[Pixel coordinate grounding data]
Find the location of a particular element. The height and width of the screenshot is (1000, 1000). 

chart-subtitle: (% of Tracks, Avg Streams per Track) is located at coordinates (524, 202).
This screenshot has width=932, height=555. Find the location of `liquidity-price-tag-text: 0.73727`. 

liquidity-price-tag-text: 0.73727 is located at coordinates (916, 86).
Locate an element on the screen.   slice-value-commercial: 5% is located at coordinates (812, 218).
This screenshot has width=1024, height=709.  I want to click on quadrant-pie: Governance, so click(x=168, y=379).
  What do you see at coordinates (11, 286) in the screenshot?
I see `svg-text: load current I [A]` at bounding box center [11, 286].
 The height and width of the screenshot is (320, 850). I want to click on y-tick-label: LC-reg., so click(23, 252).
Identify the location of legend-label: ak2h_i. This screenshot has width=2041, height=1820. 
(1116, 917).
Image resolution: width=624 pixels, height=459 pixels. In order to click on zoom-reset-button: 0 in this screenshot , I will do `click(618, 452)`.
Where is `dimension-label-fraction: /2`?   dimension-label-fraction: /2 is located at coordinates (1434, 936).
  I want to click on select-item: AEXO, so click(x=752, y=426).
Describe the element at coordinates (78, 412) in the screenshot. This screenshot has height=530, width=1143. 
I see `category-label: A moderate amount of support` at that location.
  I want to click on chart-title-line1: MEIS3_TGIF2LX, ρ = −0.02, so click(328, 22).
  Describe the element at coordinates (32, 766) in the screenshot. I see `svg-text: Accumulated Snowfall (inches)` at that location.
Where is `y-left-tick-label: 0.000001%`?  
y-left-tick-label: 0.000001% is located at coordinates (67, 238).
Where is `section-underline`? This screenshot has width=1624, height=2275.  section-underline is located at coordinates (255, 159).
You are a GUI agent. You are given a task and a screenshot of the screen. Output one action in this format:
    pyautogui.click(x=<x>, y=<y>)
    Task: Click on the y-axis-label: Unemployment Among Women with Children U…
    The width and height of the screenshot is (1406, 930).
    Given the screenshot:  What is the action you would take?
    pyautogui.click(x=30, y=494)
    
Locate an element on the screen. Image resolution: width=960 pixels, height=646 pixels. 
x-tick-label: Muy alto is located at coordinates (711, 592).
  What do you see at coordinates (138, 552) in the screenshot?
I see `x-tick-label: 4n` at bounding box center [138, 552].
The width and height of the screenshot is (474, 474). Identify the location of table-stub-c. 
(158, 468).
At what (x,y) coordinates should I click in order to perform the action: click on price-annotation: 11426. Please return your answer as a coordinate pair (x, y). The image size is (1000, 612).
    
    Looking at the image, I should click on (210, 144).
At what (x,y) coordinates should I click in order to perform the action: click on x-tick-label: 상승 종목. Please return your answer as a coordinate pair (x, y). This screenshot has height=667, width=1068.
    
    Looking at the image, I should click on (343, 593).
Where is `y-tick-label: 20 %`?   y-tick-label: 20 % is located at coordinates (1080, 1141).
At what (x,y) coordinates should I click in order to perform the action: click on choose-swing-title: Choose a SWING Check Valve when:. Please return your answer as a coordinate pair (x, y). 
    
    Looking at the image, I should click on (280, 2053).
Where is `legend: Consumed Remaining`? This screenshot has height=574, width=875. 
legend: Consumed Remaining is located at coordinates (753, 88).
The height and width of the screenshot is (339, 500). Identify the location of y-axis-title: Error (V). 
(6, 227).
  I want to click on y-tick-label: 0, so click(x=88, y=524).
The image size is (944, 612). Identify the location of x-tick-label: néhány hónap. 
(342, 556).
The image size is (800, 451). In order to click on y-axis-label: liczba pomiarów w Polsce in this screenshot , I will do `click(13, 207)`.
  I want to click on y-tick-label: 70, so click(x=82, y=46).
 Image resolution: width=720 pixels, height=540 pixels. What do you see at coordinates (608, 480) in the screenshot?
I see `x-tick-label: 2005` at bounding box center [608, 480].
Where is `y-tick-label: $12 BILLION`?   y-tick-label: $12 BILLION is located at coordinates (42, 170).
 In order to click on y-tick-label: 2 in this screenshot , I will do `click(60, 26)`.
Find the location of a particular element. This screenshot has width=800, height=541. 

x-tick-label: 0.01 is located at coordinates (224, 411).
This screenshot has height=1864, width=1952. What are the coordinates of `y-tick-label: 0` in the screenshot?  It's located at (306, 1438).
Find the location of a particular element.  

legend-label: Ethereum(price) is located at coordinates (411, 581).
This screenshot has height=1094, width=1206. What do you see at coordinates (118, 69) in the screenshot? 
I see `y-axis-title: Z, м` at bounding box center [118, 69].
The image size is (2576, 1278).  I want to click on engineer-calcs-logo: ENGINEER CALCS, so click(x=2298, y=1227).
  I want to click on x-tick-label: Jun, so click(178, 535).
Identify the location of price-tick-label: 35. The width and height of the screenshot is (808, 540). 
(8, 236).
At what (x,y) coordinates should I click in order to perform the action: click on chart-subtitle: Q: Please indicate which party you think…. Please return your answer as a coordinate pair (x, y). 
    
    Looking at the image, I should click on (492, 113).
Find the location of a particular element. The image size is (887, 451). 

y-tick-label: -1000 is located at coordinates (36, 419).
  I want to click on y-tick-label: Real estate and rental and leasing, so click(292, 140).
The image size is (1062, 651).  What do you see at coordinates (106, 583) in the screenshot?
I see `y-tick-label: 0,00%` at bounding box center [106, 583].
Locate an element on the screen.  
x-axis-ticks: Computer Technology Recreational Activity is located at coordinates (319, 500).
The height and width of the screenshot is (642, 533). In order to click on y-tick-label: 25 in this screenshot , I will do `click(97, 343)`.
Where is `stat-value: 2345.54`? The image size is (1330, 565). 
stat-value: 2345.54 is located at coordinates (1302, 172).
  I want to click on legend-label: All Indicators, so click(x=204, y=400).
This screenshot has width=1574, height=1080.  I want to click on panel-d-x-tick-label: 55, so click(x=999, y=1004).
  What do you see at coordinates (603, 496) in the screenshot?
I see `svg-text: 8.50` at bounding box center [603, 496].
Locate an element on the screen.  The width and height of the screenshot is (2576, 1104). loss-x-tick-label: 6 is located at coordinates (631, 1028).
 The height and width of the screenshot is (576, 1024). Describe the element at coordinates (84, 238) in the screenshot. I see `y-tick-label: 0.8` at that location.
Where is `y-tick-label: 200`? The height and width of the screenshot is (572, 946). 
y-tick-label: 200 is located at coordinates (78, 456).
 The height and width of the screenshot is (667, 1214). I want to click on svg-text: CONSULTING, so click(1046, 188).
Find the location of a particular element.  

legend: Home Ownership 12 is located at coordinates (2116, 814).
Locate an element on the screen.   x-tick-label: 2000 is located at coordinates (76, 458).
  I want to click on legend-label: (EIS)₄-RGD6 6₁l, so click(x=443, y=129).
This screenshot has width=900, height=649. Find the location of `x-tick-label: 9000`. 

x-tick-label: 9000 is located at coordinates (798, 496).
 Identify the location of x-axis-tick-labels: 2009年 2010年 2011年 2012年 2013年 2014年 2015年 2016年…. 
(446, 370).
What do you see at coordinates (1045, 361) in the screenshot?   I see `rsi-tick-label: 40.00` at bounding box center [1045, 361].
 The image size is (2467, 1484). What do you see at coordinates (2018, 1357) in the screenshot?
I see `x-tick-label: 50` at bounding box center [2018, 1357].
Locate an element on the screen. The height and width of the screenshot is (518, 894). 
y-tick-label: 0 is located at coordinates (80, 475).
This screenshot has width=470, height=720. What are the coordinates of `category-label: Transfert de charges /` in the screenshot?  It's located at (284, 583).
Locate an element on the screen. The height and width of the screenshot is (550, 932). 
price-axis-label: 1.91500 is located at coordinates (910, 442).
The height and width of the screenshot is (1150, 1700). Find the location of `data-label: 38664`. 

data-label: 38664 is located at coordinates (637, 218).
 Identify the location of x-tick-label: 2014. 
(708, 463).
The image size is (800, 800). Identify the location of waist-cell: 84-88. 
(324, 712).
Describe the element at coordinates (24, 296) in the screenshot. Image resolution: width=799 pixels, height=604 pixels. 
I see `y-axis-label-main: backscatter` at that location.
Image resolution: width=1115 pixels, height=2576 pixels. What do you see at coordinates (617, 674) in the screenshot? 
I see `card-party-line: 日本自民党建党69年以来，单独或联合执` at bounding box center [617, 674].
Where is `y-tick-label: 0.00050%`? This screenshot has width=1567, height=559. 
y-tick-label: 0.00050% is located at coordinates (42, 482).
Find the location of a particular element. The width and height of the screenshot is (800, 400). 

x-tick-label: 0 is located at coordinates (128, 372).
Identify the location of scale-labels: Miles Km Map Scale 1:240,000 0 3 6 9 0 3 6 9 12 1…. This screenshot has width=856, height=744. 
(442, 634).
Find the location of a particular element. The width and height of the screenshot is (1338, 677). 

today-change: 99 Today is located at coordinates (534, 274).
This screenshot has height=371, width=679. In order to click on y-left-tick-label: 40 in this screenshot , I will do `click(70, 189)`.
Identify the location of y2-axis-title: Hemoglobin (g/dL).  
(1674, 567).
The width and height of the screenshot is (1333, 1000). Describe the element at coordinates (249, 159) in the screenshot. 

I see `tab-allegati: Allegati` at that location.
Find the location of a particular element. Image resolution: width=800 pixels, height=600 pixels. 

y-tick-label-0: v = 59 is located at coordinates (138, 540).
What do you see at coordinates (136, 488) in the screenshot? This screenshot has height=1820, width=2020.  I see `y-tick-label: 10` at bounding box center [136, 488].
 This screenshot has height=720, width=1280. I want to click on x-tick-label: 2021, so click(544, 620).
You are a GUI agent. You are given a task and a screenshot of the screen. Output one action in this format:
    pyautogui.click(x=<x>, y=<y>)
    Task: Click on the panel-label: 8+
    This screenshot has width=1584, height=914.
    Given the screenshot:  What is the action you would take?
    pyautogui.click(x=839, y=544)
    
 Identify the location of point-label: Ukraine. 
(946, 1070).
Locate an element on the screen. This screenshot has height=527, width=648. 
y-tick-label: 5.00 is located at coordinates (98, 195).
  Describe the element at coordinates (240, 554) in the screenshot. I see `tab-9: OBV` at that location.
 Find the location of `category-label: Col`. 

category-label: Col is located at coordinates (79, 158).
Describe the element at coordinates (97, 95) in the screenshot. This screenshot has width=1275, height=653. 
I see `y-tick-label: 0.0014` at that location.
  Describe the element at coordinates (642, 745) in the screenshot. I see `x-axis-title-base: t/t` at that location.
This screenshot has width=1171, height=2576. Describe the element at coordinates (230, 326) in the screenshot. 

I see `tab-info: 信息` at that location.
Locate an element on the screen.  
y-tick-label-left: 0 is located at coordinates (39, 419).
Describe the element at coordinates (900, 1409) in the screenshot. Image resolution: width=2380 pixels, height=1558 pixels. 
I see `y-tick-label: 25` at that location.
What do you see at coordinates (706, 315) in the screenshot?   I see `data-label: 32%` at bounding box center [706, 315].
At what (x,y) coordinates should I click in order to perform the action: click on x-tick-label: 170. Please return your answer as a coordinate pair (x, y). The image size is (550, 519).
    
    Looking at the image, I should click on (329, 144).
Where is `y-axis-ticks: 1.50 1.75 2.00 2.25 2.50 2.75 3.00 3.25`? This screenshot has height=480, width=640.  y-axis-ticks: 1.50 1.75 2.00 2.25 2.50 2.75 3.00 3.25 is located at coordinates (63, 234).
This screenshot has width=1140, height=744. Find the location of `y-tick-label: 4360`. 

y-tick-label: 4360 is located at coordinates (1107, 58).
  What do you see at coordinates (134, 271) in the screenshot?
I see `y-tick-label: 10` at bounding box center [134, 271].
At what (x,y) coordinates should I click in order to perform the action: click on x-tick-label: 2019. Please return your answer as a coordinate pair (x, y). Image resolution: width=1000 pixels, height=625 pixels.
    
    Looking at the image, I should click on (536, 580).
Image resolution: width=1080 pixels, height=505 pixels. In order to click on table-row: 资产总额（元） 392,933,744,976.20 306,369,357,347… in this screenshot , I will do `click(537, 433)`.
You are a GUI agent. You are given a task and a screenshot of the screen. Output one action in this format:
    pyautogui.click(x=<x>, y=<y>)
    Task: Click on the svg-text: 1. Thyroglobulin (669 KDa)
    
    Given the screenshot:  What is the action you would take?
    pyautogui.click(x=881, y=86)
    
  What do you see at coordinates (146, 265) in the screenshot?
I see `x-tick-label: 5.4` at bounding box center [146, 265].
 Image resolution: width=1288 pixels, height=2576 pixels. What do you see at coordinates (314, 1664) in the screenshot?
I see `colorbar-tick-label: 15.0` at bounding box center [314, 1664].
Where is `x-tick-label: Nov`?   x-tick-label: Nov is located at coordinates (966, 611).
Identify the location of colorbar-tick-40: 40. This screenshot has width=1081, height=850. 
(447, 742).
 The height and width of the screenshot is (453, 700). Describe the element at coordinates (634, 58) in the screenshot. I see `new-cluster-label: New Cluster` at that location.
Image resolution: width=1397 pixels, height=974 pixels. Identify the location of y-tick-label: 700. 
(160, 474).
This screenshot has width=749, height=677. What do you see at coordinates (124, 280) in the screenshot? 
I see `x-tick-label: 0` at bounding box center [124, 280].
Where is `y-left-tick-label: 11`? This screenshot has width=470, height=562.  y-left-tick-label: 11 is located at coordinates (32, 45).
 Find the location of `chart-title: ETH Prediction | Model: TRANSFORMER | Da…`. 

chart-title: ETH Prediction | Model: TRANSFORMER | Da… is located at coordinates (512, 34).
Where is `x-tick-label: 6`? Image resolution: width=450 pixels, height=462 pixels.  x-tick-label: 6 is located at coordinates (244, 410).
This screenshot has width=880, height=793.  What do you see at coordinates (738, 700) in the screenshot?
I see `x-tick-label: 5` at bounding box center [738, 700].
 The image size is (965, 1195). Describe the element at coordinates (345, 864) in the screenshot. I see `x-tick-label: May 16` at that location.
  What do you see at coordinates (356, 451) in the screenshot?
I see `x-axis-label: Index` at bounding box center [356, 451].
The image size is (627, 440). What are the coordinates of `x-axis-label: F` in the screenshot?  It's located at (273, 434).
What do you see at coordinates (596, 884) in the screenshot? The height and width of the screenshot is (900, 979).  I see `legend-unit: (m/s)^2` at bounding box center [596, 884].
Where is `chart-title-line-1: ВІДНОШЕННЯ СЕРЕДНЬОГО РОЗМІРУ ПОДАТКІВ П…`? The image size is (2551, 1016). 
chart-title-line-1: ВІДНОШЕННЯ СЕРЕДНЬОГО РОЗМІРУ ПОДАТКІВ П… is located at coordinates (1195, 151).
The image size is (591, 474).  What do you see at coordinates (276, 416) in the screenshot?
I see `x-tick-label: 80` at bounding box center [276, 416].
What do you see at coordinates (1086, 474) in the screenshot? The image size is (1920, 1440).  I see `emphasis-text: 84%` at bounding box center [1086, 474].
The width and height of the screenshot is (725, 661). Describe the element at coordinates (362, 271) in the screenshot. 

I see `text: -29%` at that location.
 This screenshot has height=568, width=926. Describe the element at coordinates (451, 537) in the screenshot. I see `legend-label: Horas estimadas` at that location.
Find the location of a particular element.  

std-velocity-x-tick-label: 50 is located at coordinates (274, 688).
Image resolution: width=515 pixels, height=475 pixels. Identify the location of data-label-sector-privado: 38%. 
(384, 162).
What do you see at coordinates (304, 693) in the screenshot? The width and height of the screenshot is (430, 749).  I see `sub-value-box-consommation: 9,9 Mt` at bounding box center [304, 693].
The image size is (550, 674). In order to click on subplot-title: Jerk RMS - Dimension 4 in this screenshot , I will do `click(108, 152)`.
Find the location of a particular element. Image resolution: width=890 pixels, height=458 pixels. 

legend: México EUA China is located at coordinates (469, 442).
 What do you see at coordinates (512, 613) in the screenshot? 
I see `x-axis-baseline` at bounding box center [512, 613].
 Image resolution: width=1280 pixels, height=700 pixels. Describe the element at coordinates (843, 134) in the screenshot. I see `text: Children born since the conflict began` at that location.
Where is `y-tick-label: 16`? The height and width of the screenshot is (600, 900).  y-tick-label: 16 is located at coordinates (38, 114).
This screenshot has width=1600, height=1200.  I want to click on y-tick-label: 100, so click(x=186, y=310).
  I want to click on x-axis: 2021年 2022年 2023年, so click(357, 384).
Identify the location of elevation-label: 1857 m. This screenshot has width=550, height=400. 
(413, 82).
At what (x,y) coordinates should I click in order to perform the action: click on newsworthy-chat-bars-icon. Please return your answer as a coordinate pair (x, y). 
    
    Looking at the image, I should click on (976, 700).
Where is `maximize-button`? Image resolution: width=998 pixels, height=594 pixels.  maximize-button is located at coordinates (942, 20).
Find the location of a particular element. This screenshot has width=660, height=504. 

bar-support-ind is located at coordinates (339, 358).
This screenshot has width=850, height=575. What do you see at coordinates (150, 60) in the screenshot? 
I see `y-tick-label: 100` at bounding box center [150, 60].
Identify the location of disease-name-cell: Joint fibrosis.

= Task =
Copy out the records word for word, starting at the line that has "Identify the location of x-tick-label: 2014." and stopping after the line that has "center [617, 674].".

= Exercise answer =
 Identify the location of x-tick-label: 2014. 
(708, 463).
The image size is (800, 800). Identify the location of waist-cell: 84-88. 
(324, 712).
Describe the element at coordinates (24, 296) in the screenshot. Image resolution: width=799 pixels, height=604 pixels. 
I see `y-axis-label-main: backscatter` at that location.
Image resolution: width=1115 pixels, height=2576 pixels. What do you see at coordinates (617, 674) in the screenshot? 
I see `card-party-line: 日本自民党建党69年以来，单独或联合执` at bounding box center [617, 674].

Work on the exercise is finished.